Other Directorships & Interlocks
| Company | Relationship to TNL | Potential Interlock/Consideration |
|---|---|---|
| Wyndham Hotels & Resorts, Inc. | Hotel franchising company formed in 2018 spin-off from predecessor Wyndham Worldwide; sector adjacency to TNL’s hospitality ecosystem. | Information flow benefits; no related party conflicts disclosed for Buckman. |
Expertise & Qualifications
- Skills: Business Development/M&A, Corporate Finance & Accounting, Executive Leadership, Global Perspective, Government Affairs/Legal, Hospitality/Consumer industries, Human Capital Management; supported by prior roles as Vice Chairman and General Counsel.
- Lead Director credentials: Board cites his leadership, sector knowledge, and hedge fund experience (York Capital) as reasons for continued Board service.
Equity Ownership
| Category | Shares/Units | Notes |
|---|---|---|
| DSUs outstanding (as of 12/31/2024) | 113,717 | Shares issuable upon settlement of DSUs. |
| Unvested RSUs (as of 12/31/2024) | 6,352 | Equity award balance. |
| IRA-held shares | 6,998 | Direct personal holdings in IRA. |
| Hedging/Pledging | Policy reviewed; prevalence assessed by Aon; no pledging by Buckman disclosed. | Governance policy context; director-specific pledging not disclosed. |
Insider Trades and Filings
| Event Date | Filing Date | Form | Security/Type | Notes |
|---|---|---|---|---|
| Apr 25, 2024 | Jul 25, 2024 | Form 4 (late) | DSUs (dividend reinvestment under Directors Deferred Compensation Plan) | Late due to Company administrative error; affected Buckman and other directors. |
Governance Assessment
- Strengths: Lead Director role with deep legal and executive experience; independence affirmed; 100% attendance; independent leadership of key committees; equity-alignment policy requiring ≥50% of fees in stock/DSUs.

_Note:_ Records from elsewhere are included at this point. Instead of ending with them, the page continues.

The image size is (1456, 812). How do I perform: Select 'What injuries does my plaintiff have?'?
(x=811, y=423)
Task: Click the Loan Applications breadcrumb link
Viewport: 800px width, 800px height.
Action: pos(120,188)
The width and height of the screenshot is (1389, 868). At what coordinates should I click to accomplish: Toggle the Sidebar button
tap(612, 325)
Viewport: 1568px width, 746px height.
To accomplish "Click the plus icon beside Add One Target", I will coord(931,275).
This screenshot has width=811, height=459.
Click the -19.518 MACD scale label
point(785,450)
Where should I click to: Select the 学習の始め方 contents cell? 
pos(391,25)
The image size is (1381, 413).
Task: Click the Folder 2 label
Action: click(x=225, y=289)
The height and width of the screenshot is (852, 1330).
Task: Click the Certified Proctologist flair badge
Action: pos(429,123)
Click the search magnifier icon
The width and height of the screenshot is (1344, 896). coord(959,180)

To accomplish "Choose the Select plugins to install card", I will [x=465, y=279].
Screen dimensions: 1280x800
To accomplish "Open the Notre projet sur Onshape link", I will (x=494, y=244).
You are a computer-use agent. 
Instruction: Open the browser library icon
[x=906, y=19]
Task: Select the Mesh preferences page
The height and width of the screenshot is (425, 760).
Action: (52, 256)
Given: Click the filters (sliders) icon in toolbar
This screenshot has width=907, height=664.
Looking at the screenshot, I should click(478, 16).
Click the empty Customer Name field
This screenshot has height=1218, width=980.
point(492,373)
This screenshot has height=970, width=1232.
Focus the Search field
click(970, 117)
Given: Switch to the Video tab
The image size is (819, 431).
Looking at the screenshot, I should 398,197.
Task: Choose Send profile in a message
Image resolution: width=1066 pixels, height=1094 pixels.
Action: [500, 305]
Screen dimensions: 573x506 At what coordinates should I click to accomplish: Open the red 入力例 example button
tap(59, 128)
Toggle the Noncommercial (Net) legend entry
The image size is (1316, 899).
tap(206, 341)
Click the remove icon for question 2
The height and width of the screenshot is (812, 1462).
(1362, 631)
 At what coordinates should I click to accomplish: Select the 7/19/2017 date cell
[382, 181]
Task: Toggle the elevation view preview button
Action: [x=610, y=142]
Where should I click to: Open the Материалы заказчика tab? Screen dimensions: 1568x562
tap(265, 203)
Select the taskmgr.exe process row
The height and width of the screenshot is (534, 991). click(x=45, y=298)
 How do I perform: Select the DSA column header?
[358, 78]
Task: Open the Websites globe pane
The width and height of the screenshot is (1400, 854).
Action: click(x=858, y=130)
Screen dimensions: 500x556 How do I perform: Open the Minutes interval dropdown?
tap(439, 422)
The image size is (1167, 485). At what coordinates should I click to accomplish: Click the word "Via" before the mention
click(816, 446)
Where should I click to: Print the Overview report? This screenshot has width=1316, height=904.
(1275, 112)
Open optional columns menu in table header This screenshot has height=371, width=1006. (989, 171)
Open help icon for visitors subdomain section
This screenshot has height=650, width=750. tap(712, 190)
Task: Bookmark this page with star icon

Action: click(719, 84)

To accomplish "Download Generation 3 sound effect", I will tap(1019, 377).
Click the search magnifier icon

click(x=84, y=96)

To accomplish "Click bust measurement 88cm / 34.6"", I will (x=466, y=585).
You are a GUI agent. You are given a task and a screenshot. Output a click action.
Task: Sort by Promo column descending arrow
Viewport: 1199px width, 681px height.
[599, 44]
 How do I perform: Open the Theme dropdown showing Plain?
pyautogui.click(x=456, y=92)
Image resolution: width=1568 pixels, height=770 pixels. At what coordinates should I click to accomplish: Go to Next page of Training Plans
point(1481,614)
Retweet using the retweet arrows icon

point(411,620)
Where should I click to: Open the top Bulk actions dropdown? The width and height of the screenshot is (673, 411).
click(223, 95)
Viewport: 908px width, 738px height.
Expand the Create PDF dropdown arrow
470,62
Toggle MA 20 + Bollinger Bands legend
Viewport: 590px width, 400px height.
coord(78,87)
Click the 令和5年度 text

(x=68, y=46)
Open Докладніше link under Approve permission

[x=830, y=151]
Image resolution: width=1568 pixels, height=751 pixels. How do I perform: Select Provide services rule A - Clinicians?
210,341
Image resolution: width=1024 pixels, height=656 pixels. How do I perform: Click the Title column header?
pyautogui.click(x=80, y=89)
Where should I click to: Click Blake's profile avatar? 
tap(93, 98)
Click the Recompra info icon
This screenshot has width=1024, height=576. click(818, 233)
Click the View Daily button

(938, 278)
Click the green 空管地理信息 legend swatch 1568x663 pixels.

- Compensation structure: Mix of cash and equity with ability to defer into DSUs; director awards are time-based RSUs without performance metrics—typical for non-employee directors but reduces pay-for-performance linkage.
- Ownership alignment: Significant DSU balance and IRA holdings support long-term alignment; unvested RSUs indicate ongoing equity exposure.
- Related party exposure: No related party transactions involving Buckman disclosed; Board policy requires Audit Committee pre-approval for related person transactions >$120,000.
- Board effectiveness signals: Executive sessions chaired by Lead Director; annual board and committee self-evaluations; robust governance documentation.
RED FLAGS (monitor):
- Immediate vesting for director equity beginning 2025 may modestly reduce retention incentives versus longer vesting, though alignment remains via DSUs/equity retainer policy.
- Administrative late Form 4 in 2024 for DSU dividend reinvestments—company-attributed error; low severity but indicates process control to monitor.